_TASK:_
Below are some records. Copy every line in them that holds "screenshot".

_MATERIAL TO PROCESS:_
◇ ◇ ◇
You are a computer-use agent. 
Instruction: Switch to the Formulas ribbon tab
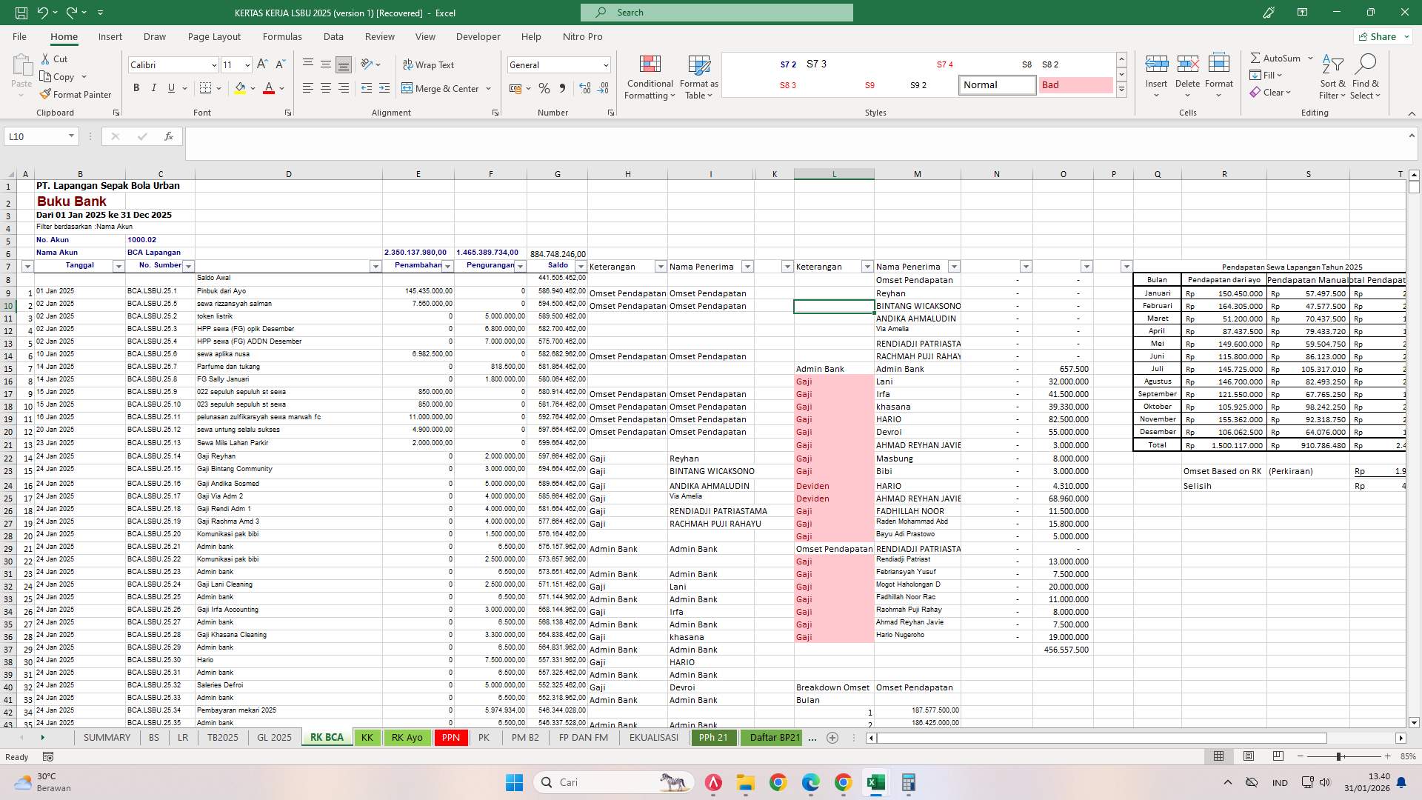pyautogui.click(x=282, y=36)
◇ ◇ ◇
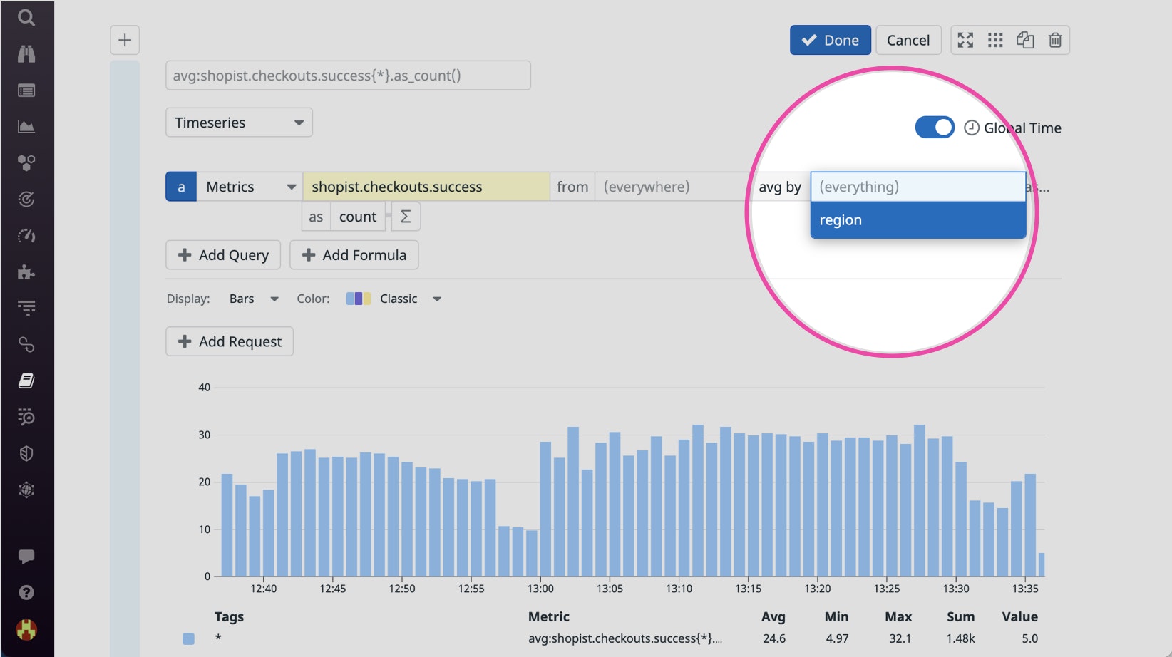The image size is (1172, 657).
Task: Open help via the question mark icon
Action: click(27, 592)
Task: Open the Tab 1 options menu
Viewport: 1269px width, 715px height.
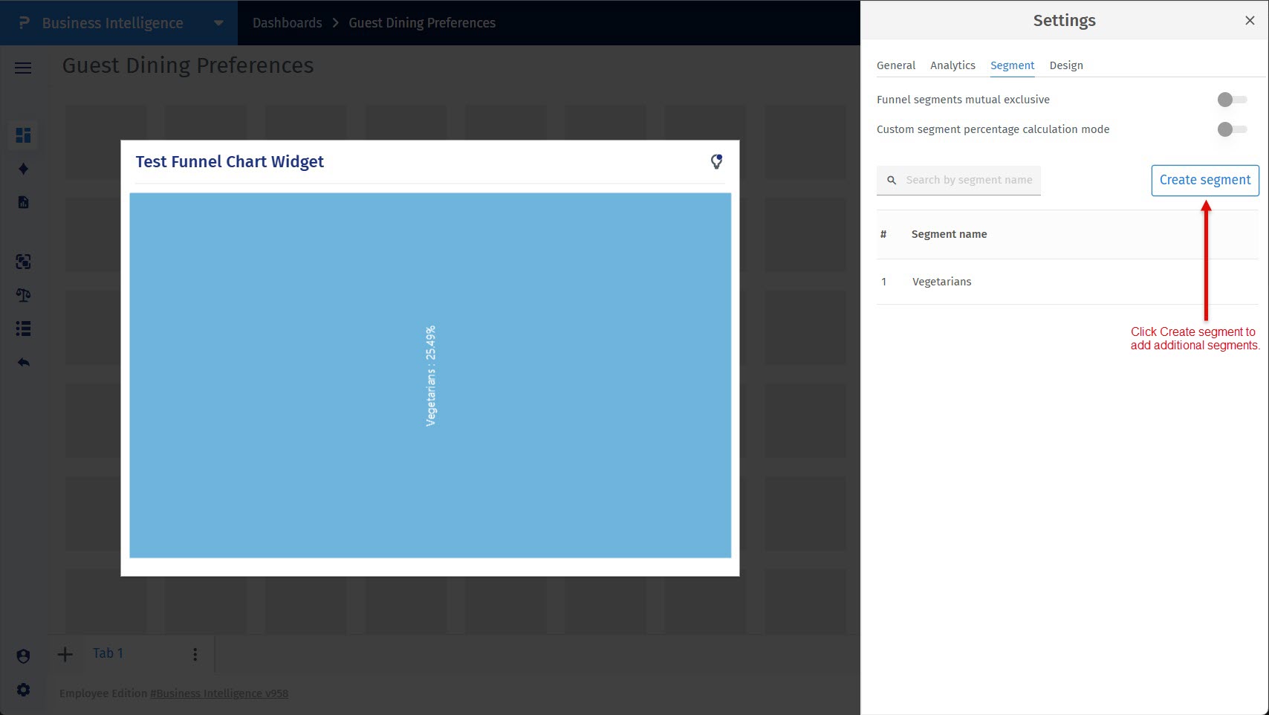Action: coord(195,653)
◇ ◇ ◇
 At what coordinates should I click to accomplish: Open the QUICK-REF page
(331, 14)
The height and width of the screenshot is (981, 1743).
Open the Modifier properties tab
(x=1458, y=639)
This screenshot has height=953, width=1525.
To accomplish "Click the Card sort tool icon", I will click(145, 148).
◇ ◇ ◇
_PROBLEM SOLUTION:_
The height and width of the screenshot is (981, 1743).
This screenshot has height=953, width=1525.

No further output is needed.